## WHAT TO DO
Rewrite the lines below, replacing "Click" with "Tap" throughout and leaving everything else unchanged. Omit the pictures from your version.

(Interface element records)
'''
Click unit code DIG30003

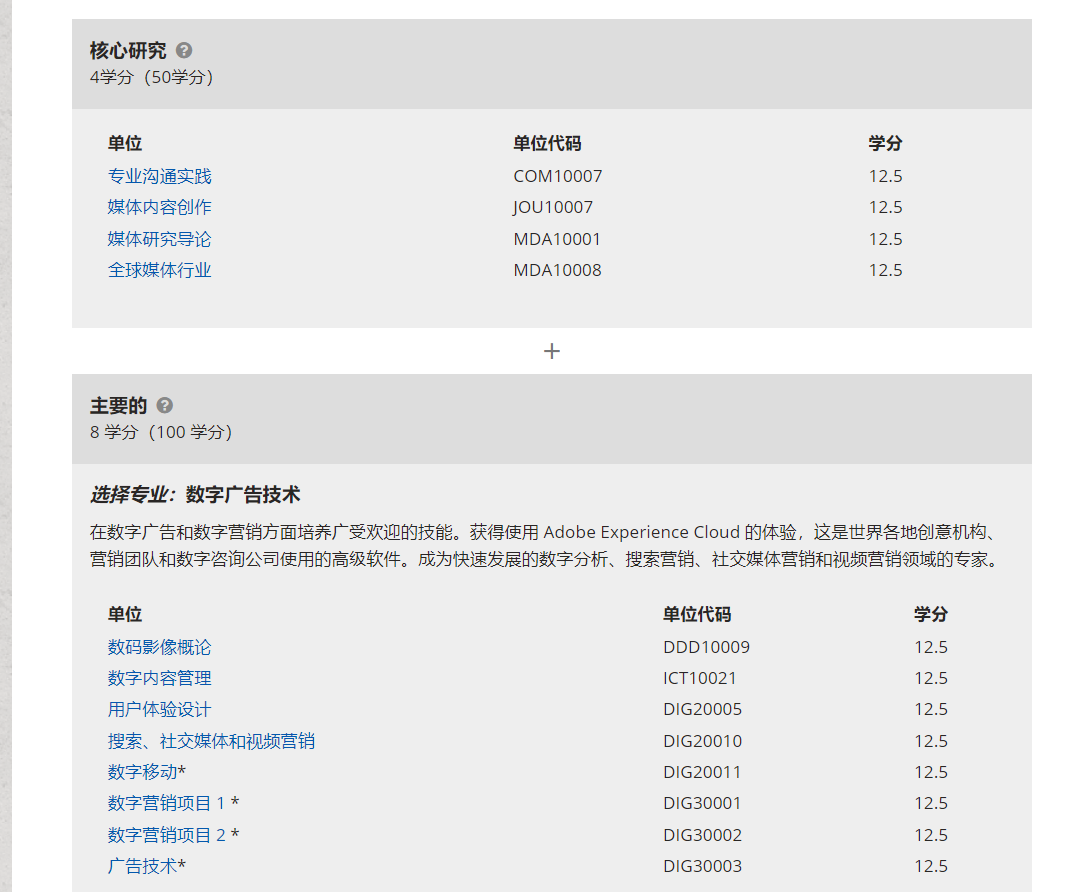[702, 866]
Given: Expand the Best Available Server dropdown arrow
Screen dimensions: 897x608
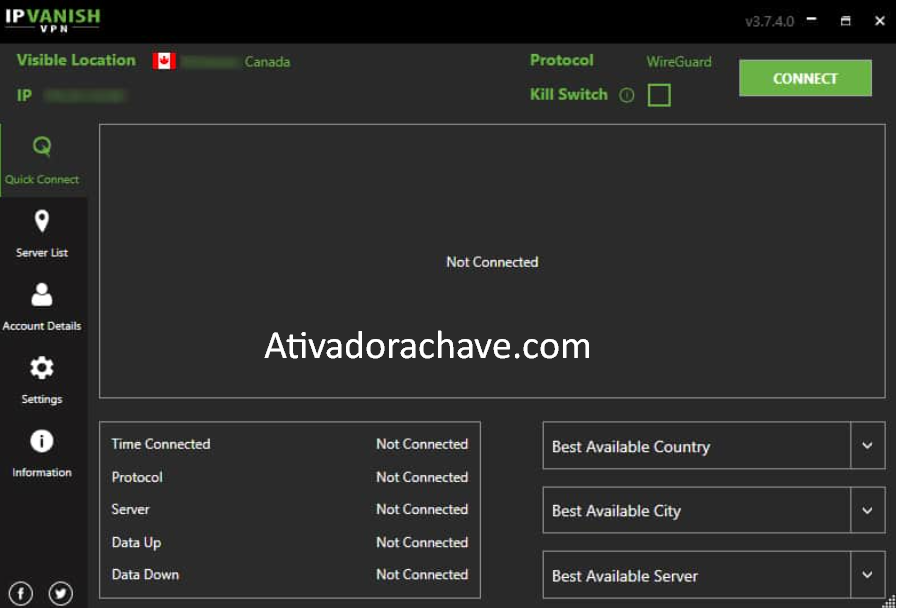Looking at the screenshot, I should (867, 575).
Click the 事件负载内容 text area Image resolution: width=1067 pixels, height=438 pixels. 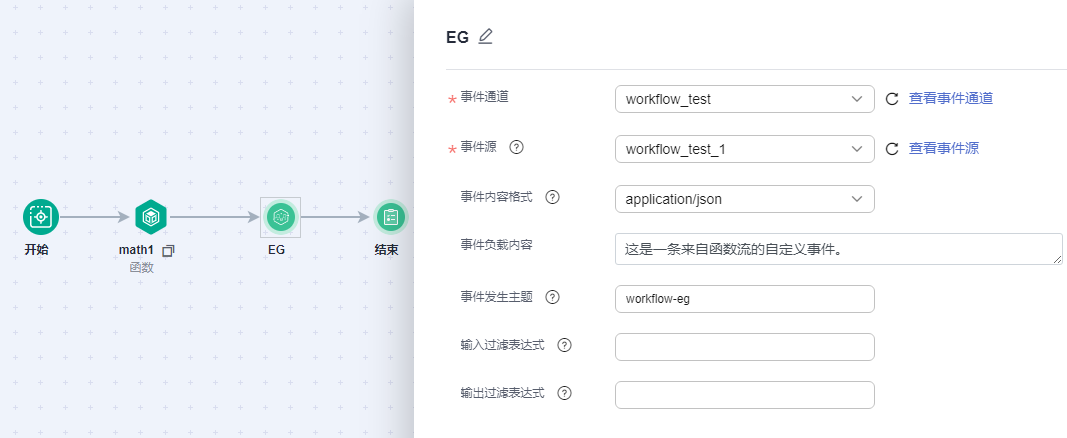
'''
## SOLUTION FOR THIS TASK
Tap unit code DIG30003

[702, 866]
Given: Expand the Best Available Server dropdown arrow
Screen dimensions: 897x608
Looking at the screenshot, I should (867, 575).
Tap the 事件负载内容 text area Image resolution: width=1067 pixels, height=438 pixels. 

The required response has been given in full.